According to a recent survey of more than 11,000 gym members across 142 countries conducted by athletic-shoe review website RunRepeat, 27% of global respondents said they do not plan on returning to the gym, even after being vaccinated. That percentage was higher when looking solely at the US, at nearly 35%. 

The Cobra by Matrix bike and dual membership is Retro Fitness’ attempt to capture consumers on both ends of that spectrum.

While other traditional gyms and rivals like Life Time and Planet Fitness launched their own digital-membership programs during the pandemic to capitalize on the virtual-fitness boom, Retro Fitness doubled-down by launching its own connected product. 

The new stationary bike now joins the growing number of cheaper Peloton alternatives. At $1,200, Retro Fitness’ stationary bike is available at a fraction of Peloton’s basic bike, which costs $1,895. 

“We recognize that the at-home solution is not going to go away, but we firmly believe that it complements the gym, as a healthy lifestyle is really happening all the time,” Alfano said.

The bike and dual-membership program also marks the latest in a series of the company’s efforts to expand into more lifestyle content, including cooking and nutrition tips on its app in partnership with the Culinary Institute of America. 

A New Jersey Retro Fitness in pre-pandemic times.Bobby Bank/WireImage/Getty Images

Traditional gyms bounce back

While Retro Fitness might seem late to the game, dropping a connected at-home bicycle at this stage of the pandemic, Alfano said the move is not because its in-person memberships are hurting. In fact, new memberships are up 20% year-over-year since January, and increased by 50% last month alone, he said. 

“The fitness industry is really coming back strong, especially following a global pandemic,” he said. “Our in-club joins are through the roof, and we recognize, especially coming out of the pandemic, exercise is medicine, and health clubs are really now considered an extension of healthcare with people recognizing they need to get fit and healthy.” 

Alfano added that he has seen an increase in investor interest in Retro Fitness and traditional gyms more broadly, as private-equity firms start “looking for industries that are about to take off” as vaccinations increase. 

“What we’re seeing from the investor community is tremendous interest in both our franchise sales and in individual clubs but also area development,” he said. “I think the industry as a whole, both from a consumer perspective but also from an investor perspective, is really attractive.” 

Appealing to investors

Ultimately, the dual options will likely appeal to investors as questions arise over the longevity of the virtual-fitness boom.
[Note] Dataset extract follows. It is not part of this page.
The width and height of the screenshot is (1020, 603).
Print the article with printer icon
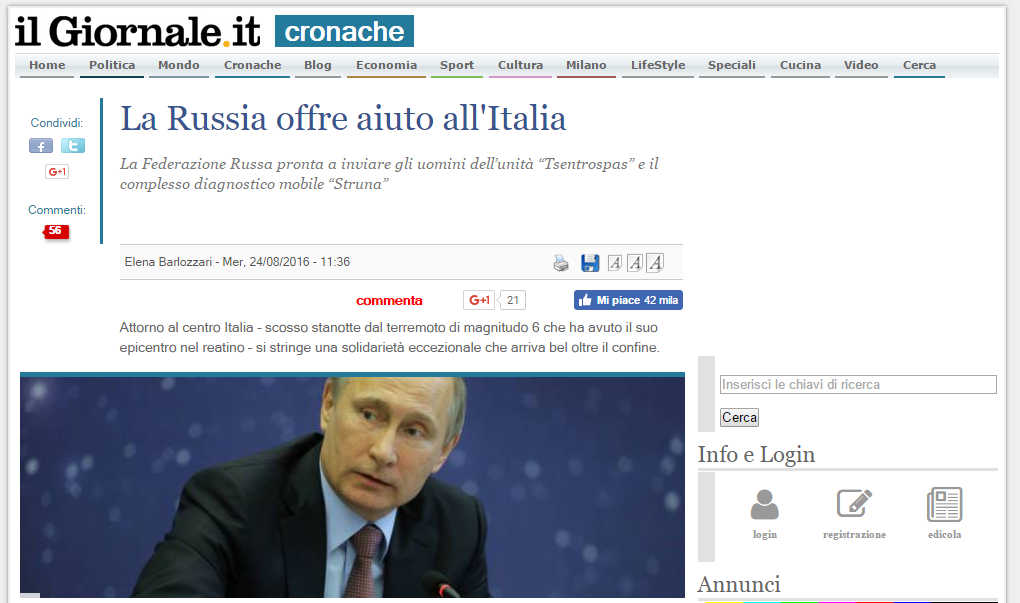pyautogui.click(x=560, y=263)
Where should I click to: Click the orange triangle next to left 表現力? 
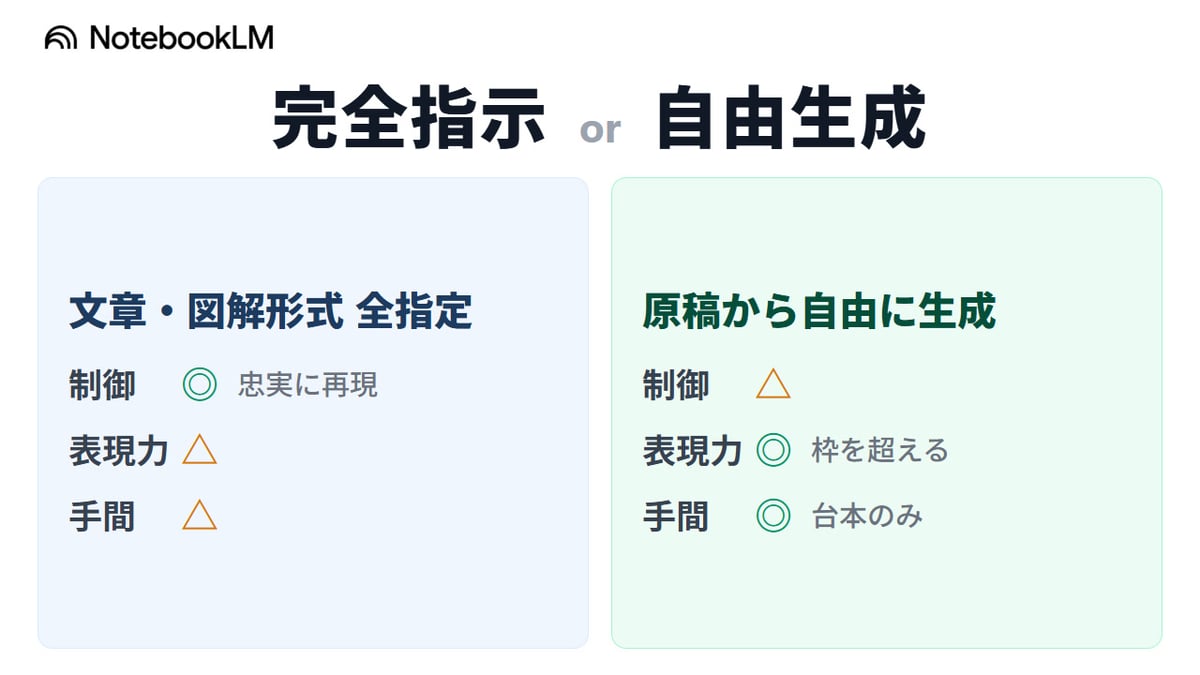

While many fitness executives have said the virtual-exercise trend is here to stay, some investors are beginning to question the long-term returns on their investments. 

On its quarterly earnings call last week, Lululemon executives fielded multiple questions from analysts regarding the long-term profitability potential for Mirror, the high-tech fitness system that the company acquired in June 2020 for $500 million. 

“The value is really in the long term and the long-term value of the subscription revenue,” Meghan Frank, chief financial officer of Lululemon, told investors on the call. “We’ve learned a lot since we purchased the business, and COVID created an even greater opportunity than we saw at that time. And we’re going to invest behind the momentum we see in that business to really drive that long-term value.”

Alfano said he believes there is value in having both at-home and in-person options, though traditional gyms will always be core to the Retro Fitness business model. 

“People are recognizing after a global pandemic that being fit and being healthy really is the best vaccine they’ll ever have,” he said. “People need and want to get back to the gym. They want to get back on the fitness journey.”